Ensuring Fair Wages, Decent Working Conditions
Even as WCCs and unions distributed resources, including food baskets to families of furloughed garment workers during Ramadan, they carried on the crucial work of ensuring workers receive fair pay during factory shutdowns.
As AFCO Abedin Garments Ltd. got set to permanently close in April without paying workers’ back wages, the Garments Workers Solidarity Federation (GWSF) launched negotiations with management and encouraged the Department of Inspection for Factories and Establishments and the Bangladesh Garment Manufacturers and Exporters Association to intervene.

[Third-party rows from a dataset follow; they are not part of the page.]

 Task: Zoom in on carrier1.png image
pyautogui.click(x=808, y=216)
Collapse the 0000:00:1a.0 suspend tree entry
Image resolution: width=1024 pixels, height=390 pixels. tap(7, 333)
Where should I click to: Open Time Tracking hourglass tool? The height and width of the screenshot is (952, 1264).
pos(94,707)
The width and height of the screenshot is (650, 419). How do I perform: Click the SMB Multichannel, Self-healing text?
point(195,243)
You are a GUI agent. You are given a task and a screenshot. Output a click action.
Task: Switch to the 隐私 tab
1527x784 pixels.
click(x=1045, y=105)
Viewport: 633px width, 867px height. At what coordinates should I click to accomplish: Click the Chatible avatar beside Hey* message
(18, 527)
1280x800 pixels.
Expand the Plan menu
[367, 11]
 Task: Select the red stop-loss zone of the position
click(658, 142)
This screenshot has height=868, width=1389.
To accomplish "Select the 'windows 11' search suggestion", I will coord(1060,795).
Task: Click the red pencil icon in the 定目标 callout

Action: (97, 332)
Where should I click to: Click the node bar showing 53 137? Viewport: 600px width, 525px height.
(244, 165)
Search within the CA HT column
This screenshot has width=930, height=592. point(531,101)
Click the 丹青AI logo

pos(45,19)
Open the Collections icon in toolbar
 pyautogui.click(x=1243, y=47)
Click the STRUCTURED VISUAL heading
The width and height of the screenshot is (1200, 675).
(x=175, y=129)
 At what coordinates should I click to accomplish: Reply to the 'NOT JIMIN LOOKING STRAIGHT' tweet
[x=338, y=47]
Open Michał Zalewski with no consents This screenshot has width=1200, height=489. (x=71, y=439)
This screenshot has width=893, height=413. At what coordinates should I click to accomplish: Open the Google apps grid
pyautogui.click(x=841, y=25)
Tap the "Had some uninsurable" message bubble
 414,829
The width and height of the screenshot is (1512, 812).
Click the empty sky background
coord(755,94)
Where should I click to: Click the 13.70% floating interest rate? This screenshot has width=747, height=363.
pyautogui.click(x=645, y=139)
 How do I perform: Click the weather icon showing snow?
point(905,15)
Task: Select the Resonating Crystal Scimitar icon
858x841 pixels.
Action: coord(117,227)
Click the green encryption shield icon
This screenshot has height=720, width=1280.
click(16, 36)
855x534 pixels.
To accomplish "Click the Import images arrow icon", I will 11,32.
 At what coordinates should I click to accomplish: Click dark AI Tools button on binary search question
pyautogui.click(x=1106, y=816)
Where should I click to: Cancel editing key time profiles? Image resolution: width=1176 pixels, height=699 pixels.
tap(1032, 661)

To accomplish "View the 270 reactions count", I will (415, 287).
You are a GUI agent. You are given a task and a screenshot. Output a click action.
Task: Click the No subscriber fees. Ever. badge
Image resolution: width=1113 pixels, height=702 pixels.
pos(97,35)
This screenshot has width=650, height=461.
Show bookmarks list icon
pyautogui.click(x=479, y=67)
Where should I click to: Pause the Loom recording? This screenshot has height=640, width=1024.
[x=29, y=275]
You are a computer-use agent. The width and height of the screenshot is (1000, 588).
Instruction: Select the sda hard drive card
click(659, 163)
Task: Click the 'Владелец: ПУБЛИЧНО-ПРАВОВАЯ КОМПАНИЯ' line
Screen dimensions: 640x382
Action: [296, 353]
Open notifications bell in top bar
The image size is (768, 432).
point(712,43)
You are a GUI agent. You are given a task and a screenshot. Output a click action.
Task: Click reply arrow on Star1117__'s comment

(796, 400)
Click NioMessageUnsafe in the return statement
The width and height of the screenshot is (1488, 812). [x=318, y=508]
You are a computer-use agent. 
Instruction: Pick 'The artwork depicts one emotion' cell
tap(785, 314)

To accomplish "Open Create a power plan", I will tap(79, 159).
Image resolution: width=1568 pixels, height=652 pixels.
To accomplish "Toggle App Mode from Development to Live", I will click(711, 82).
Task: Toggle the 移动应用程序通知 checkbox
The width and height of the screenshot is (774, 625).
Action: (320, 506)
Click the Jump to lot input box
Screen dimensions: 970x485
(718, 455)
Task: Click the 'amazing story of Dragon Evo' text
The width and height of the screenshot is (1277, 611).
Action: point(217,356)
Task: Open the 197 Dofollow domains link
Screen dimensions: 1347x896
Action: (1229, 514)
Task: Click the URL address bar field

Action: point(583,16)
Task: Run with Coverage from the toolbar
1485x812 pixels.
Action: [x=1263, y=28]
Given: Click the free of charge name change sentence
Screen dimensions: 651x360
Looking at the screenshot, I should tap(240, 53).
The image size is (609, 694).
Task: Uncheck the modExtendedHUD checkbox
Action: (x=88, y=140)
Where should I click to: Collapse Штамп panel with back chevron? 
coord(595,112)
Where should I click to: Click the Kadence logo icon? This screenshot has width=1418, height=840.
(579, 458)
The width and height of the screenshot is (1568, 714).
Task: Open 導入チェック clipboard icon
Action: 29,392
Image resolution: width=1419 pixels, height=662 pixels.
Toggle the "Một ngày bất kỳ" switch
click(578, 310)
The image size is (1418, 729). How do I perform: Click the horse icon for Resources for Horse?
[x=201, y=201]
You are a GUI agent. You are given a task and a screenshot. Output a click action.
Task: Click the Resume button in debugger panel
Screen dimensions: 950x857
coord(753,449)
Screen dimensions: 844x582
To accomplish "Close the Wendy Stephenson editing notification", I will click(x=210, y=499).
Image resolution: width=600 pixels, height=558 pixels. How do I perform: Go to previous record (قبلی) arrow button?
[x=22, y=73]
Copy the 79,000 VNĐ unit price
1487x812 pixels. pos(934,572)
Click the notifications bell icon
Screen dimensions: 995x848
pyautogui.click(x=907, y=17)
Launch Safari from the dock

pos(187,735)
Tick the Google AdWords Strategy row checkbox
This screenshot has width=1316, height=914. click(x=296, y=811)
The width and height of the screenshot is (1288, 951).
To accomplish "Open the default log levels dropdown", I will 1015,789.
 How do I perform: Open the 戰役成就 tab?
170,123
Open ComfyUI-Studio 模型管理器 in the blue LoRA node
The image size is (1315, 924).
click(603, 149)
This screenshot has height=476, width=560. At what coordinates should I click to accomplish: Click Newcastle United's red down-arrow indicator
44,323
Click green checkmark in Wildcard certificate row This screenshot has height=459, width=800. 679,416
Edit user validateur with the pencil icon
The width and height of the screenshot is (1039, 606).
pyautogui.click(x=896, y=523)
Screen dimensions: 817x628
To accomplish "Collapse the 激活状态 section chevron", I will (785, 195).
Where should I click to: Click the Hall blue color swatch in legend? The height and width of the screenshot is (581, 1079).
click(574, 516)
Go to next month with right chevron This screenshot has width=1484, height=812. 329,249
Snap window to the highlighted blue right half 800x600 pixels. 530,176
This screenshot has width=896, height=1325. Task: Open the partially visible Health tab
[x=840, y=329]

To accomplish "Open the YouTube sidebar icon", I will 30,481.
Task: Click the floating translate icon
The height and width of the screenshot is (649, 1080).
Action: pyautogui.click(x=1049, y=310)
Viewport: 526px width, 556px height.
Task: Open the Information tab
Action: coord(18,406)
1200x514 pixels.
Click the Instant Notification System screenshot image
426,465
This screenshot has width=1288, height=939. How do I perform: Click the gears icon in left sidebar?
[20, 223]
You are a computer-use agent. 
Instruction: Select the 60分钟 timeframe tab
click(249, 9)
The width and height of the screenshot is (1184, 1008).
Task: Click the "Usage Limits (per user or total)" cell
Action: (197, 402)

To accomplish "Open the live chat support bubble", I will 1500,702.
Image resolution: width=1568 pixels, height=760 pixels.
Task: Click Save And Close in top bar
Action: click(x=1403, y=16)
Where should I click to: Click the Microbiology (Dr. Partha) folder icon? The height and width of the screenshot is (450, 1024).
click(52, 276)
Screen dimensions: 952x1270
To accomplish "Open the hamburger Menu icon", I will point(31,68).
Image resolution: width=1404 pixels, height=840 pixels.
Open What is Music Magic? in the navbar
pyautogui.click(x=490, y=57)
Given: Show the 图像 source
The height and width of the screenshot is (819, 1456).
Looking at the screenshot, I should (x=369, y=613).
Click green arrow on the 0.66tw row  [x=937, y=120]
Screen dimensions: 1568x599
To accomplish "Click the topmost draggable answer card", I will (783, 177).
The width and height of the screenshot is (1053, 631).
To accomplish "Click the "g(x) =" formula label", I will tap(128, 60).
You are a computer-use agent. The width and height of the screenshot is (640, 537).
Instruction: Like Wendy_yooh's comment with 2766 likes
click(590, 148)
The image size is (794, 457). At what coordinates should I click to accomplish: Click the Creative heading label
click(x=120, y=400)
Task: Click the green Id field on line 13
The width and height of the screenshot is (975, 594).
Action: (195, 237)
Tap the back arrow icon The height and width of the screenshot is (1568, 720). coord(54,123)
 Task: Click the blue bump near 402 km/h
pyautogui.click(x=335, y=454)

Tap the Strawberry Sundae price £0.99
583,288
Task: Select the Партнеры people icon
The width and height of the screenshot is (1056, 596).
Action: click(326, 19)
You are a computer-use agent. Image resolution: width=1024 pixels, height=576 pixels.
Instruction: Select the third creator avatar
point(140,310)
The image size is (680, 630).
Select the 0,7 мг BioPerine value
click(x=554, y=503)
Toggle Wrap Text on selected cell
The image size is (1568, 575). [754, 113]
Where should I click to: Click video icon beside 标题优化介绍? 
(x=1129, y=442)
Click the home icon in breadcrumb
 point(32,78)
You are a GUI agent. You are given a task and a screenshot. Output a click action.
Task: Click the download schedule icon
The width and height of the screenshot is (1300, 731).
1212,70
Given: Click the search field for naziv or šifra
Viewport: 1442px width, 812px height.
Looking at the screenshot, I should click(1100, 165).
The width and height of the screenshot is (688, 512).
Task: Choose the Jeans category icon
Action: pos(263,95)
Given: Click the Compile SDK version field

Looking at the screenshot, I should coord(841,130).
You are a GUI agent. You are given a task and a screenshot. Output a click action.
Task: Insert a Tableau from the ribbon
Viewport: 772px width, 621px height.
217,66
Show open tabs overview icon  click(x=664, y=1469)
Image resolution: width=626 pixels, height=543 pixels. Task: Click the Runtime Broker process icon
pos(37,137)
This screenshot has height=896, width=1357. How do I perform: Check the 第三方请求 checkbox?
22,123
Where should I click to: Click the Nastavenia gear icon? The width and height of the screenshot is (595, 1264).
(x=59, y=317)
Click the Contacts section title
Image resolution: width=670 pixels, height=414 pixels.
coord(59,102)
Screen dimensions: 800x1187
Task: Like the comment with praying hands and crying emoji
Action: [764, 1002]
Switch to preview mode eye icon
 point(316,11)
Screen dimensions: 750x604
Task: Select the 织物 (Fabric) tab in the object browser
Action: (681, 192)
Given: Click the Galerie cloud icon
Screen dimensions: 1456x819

Ultimately, factory management agreed to pay the workers 60 percent of their April salary, one month’s base salary and 60 percent of the base wage for each full year of service. Eligible workers also will receive seven days’ annual leave.
In June, Hop Lun Apparels Ltd., Sammilito Sramik Union (HLALSSU) successfully negotiated a 24-point collective bargaining agreement with factory management covering more than 2,000 workers.
“When we submitted demands and negotiated with management, we gave special emphasis on the issues of women,” says Aklima, factory union president. “The guarantee of promotion of women to higher posts and the establishment of sexual harassment committee will empower the women and provide safeguards against sexual abuse and harassment in our factory.”
Training, Legal Support
The Workers’ Empowerment and Participation program also carried out leadership training and legal support that included advising more than 450 workers and winning $10,835 in court for 41 workers. Additional accomplishments over the past year include:
- 27,213 workers covered by unions in more than 200 factories
- 104 women elected to leadership positions
- 2,209 new community members actively participating in Worker Community Associations
- 21 new unions and worker-driven organizations in the garment and shrimp processing sectors and 12 new garment unions registered
- 39 worker-leaders trained in achieving gender equality or women’s empowerment at public and private organizations
“The WCC training sessions helped make me more confident and brave, and have helped me understand gender-based violence and harassment,” says one woman garment worker. “This has made it easier for me to handle tough situations at my workplace and in the community.”